- _PROBLEM TO WORK ON_
When the string "will" appears in a line of the records, show the whole line.

- _TASK INPUT_
● ● ●

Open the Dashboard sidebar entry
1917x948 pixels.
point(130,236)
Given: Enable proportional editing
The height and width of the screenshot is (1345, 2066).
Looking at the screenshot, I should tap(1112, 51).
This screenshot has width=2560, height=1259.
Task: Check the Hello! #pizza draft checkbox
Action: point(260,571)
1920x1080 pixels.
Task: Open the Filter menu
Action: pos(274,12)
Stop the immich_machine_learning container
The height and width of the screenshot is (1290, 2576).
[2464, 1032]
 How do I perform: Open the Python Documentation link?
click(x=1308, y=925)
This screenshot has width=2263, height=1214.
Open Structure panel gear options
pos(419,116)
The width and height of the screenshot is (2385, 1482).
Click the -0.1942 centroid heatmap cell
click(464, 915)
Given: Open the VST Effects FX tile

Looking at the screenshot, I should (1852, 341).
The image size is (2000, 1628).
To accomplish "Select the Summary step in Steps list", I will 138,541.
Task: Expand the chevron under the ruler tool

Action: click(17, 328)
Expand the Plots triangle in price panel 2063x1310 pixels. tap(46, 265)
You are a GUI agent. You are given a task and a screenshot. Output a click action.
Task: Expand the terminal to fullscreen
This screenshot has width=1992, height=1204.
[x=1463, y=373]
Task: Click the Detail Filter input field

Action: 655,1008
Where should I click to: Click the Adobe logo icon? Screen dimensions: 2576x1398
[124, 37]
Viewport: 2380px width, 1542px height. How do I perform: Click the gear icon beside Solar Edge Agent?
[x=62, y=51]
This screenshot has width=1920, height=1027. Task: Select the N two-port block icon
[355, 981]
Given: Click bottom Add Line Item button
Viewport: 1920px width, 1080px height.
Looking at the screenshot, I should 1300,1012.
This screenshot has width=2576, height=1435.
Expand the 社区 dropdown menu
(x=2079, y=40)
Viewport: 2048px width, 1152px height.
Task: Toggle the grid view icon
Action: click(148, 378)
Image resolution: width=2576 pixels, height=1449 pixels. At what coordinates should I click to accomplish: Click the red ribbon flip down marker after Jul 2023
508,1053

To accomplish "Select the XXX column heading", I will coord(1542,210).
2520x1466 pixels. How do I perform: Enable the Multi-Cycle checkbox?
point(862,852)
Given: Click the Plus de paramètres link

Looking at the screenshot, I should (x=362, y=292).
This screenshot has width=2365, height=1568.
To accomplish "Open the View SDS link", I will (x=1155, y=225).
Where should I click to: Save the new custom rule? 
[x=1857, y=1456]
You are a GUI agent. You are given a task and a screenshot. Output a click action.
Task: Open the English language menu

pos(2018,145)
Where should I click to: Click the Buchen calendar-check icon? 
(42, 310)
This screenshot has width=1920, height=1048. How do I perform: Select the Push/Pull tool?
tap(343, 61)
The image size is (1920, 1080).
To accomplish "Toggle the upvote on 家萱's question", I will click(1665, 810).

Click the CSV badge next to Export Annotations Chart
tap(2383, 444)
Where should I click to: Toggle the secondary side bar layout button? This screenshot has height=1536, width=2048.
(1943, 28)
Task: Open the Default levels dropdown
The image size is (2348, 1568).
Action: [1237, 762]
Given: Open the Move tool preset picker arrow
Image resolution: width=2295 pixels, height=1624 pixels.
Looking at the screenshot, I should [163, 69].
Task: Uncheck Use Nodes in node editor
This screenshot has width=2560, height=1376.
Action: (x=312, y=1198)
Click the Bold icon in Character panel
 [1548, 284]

● ● ●

- _RESPONSE TO THIS EXERCISE_
To accomplish "Select the Summary step in Steps list", I will 138,541.
To accomplish "Select the XXX column heading", I will coord(1542,210).
To accomplish "Open the View SDS link", I will (x=1155, y=225).
To accomplish "Toggle the upvote on 家萱's question", I will click(1665, 810).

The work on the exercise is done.